• [Job]: Copy the lines from the one with "Given: Click the Databricks text" through the last of the items, swapping "screenshot" for "image" and leaving everything else unchanged. Omit the pictures.

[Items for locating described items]
____________________

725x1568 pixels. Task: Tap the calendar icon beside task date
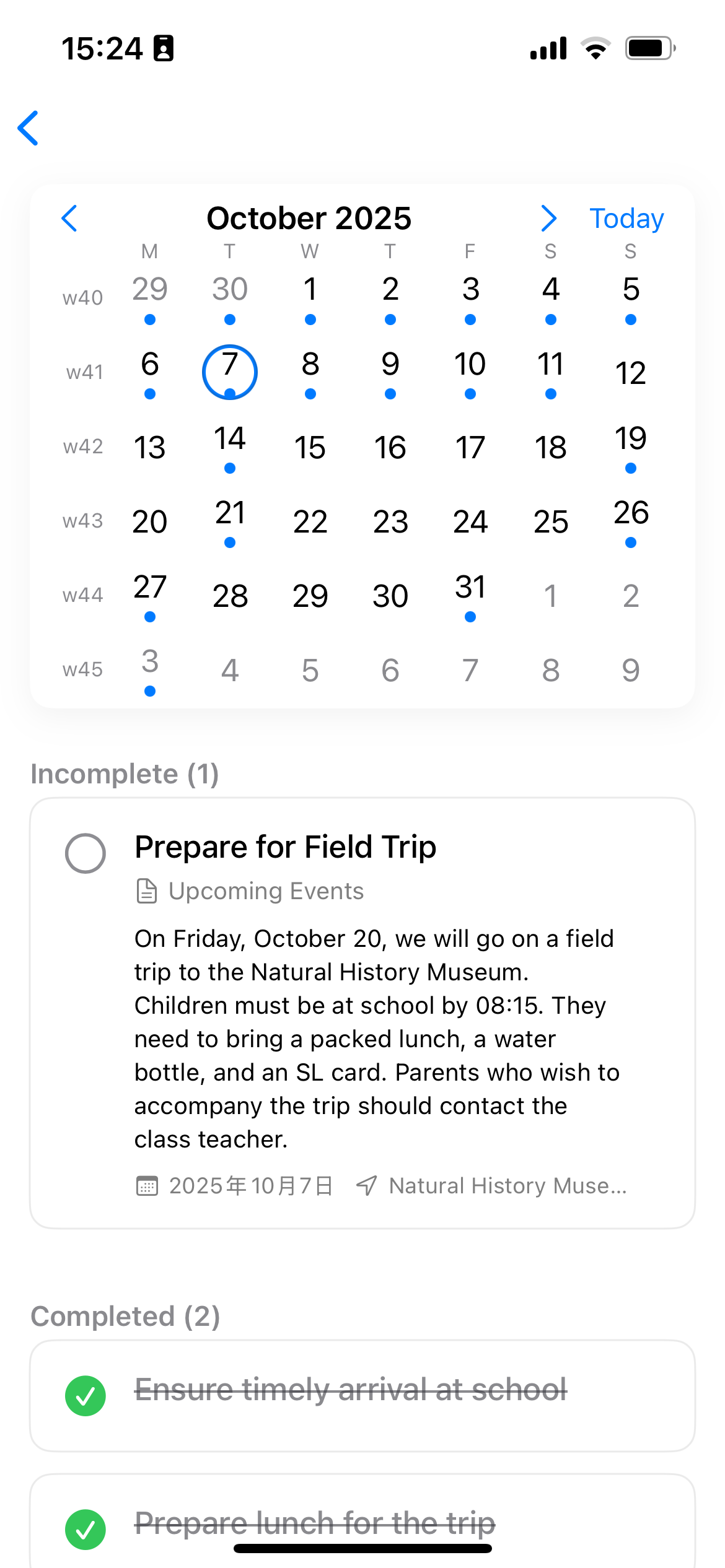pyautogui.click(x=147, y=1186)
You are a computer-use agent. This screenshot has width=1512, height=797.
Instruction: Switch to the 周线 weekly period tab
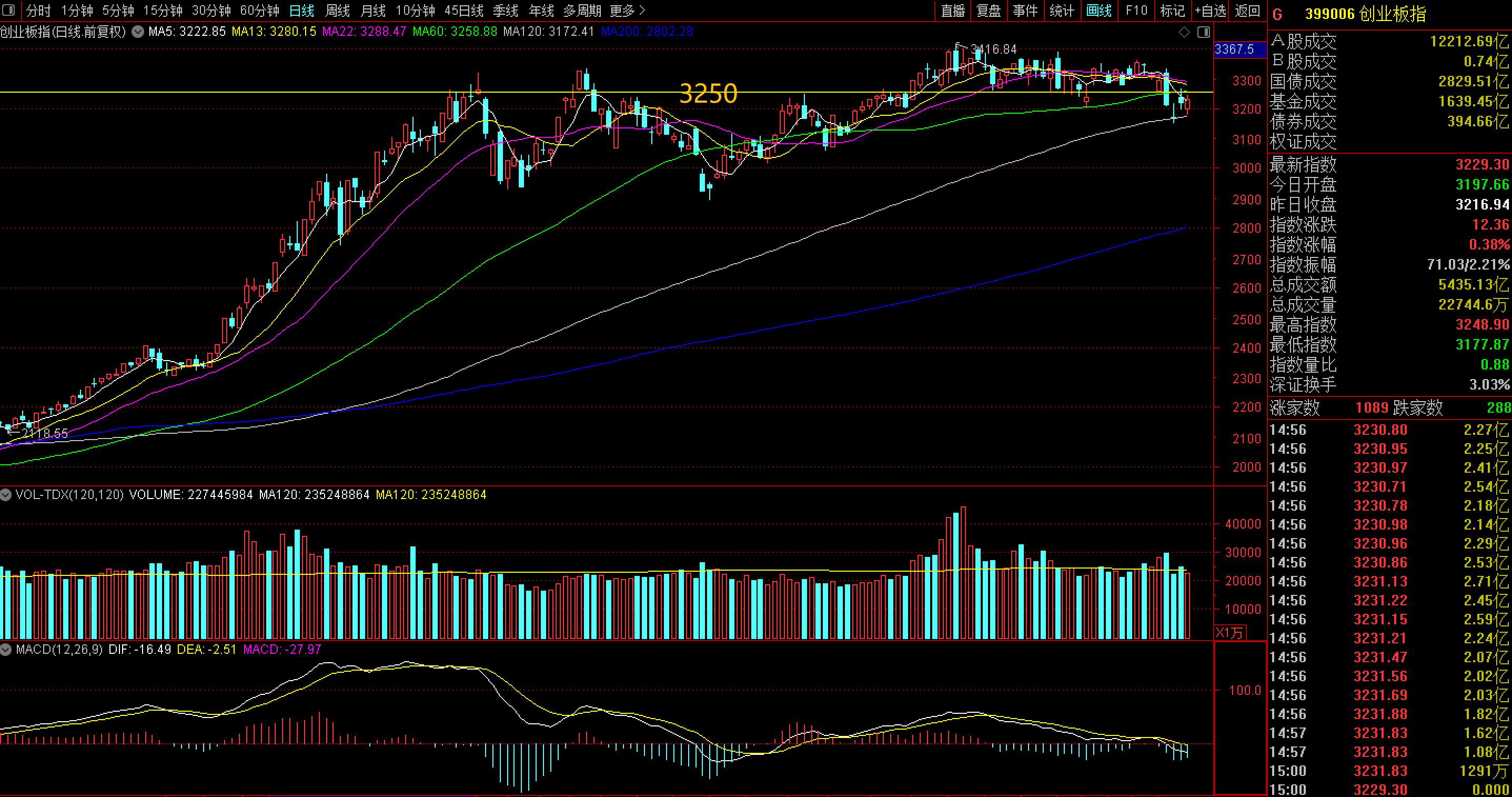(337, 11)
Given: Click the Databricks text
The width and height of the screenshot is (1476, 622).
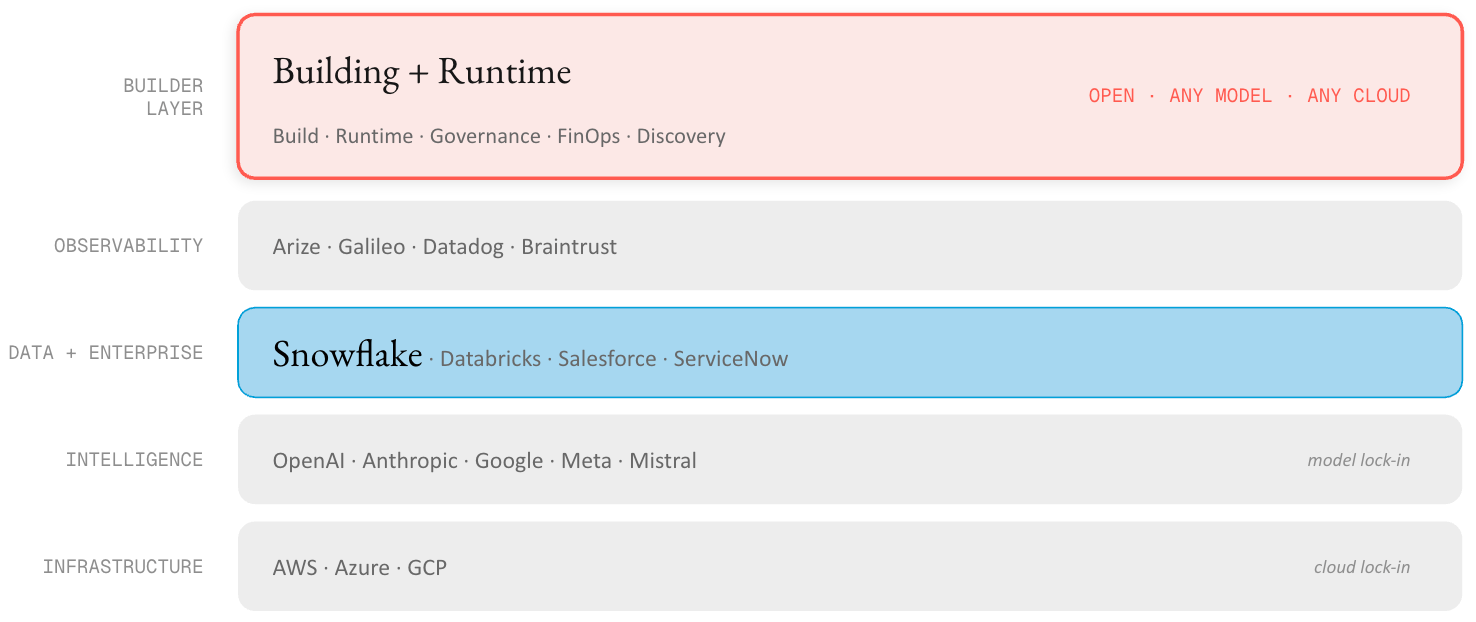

____________________

• [Written answer]:
Given: Click the Databricks text
The width and height of the image is (1476, 622).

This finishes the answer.